(Collected data)
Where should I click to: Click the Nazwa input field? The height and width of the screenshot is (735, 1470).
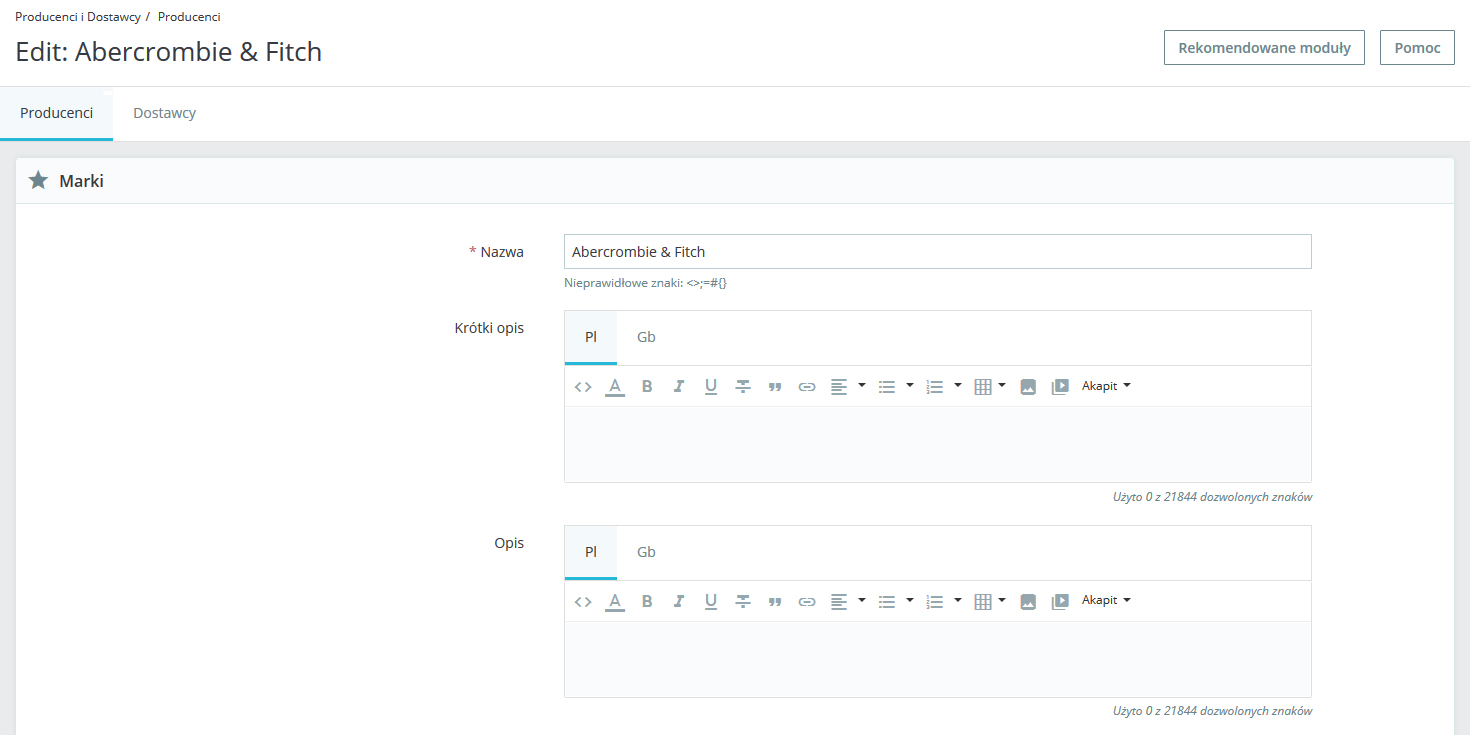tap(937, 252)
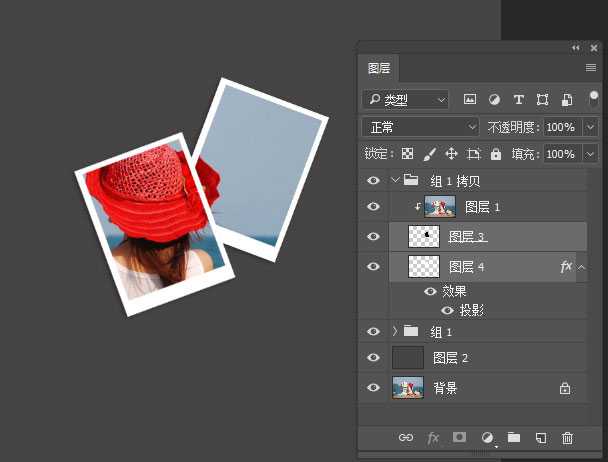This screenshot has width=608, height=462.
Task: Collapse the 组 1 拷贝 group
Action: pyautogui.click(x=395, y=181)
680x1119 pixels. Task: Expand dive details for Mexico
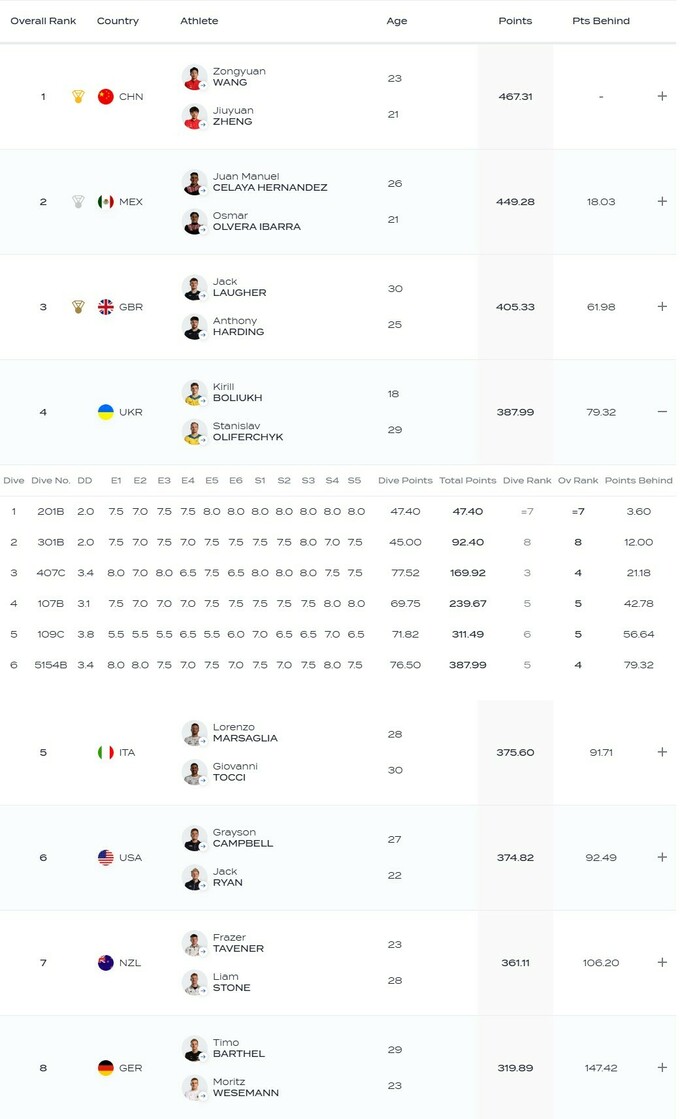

-- GOAL OF THE EXERCISE --
Return the entries unchanged, save for the pictures, which do not belong in the copy.

-- YOUR RESPONSE --
Where should I click to: Click the Nazwa input field? The height and width of the screenshot is (735, 1470).
tap(937, 252)
This screenshot has width=608, height=462.
Task: Collapse the 组 1 拷贝 group
Action: pyautogui.click(x=395, y=181)
680x1119 pixels. Task: Expand dive details for Mexico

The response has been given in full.